21The Board accepts the opinion of Dr. D. and finds that the Applicant has a mental disorder.
22The Board is satisfied that criterion (a) has been met.
Criterion (b): the child has, as a result of the mental disorder, caused, attempted to cause or by words or conduct, made a substantial threat to cause serious bodily harm to himself, herself or another person.
23Dr. D. was of the opinion that as a result of his mental disorder the Applicant caused, attempted to cause and by conduct made a substantial threat to cause serious bodily harm to himself and others. The single threat to commit suicide is noted above. The Applicant did not seem to understand the consequences of his actions and the risk of injury that his actions presented to either himself or others. He had threatened to kill his child and youth worker, kicked her car, threatened a Vice Principal with a beer bottle and also threatened to set fire to the school. The Applicant minimized these actions and/or testified that he did not remember. The Applicant stated that he punched walls, explodes and confronts people when he is angry.
24The Board finds that the Applicant, as a result of his mental disorder, caused and threatened to cause serious bodily harm to himself and others.
25The Board is satisfied that criterion (b) has been met.
Criterion (c): the secure treatment program would be effective to prevent the child from causing or attempting to cause serious bodily harm to himself, herself or another person.
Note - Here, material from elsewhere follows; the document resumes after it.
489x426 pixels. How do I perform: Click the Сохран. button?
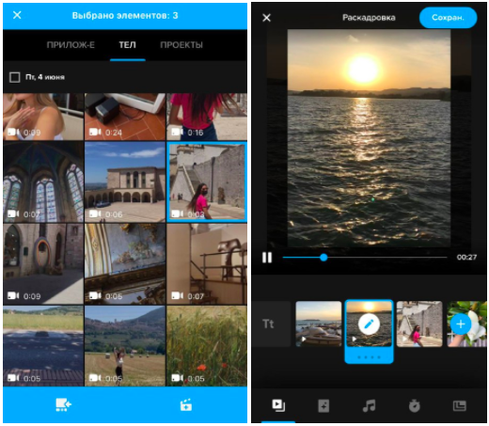coord(448,18)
26Youthdale offers a secure program that is effective in preventing residents from causing or attempting to cause serious bodily harm to themselves or others. J., the Youthdale Worker, in his testimony spoke of the structure provided by Youthdale in its programs and routines. He indicated that the Applicant was in the Acute Support Unit, in an area separate from the other residents, where 1:1 staffing is provided 24 hours per day. J. also spoke of Youthdale’s security measures, high degree of supervision, and restricted access to objects. The Board accepts that the secure setting at Youthdale eliminates the risk of harmful threats.
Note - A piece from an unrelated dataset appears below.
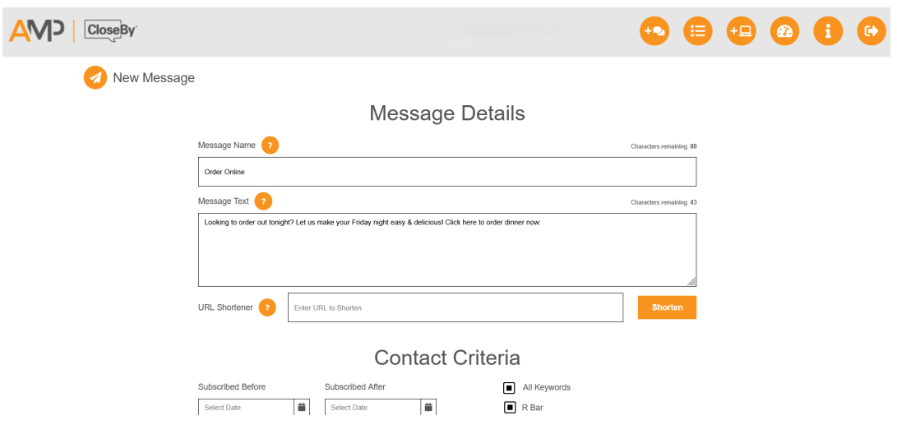
Task: Click the paper plane New Message icon
Action: (x=95, y=78)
27The Board finds that criterion (c) has been met.
Criterion (d): treatment appropriate for the child’s mental disorder is available at the place of secure treatment to which the application relates.
28Youthdale can provide appropriate treatment for children with mental disorders and has the qualified staff to meet any needs that arise. The Board finds psychiatric counselling and treatment is available in the secure environment at Youthdale and that this would be of benefit to the Applicant. At Youthdale, the Applicant has access to counsellors, a psychologist, a psychiatrist and other mental health staff that are able to address his mental health needs. J. gave testimony about the security that is available at Youthdale, indicating that the Applicant would be under constant supervision.
29The Board finds that criterion (d) has been met and that Youthdale can provide the appropriate treatment for the Applicant’s mental disorder.
Criterion (e): no less restrictive method of providing treatment appropriate for the child’s mental disorder is appropriate in the circumstances.
30The Applicant has seen Dr. N., a psychiatrist, Dr. V. for treatment of ADHD and ODD, and has had a psychological assessment at a hospital. He also attended behavioural school programs and was taking Concerta and Fluoxetine and yet there was no improvement in his explosive aggression.
31There is no less restrictive method available to provide the Applicant with the treatment that he requires, as detailed in the evidence above. The Board also believes the evidence presented by Dr. D. on this matter.
32The Board finds that criterion (e) has been met.
DECISION
33On the basis of the evidence presented and in keeping with the principles contained in section 1 of the Act, the Board is satisfied that the relevant criteria were met at the time the Child was admitted to the Program and for that reason unanimously order that the Applicant’s application for release from the secure treatment setting be denied.
Lorna King
Presiding Member
Deborah Simon
Panel Member
Dated at Toronto, Ontario this 28th day of May, 2008.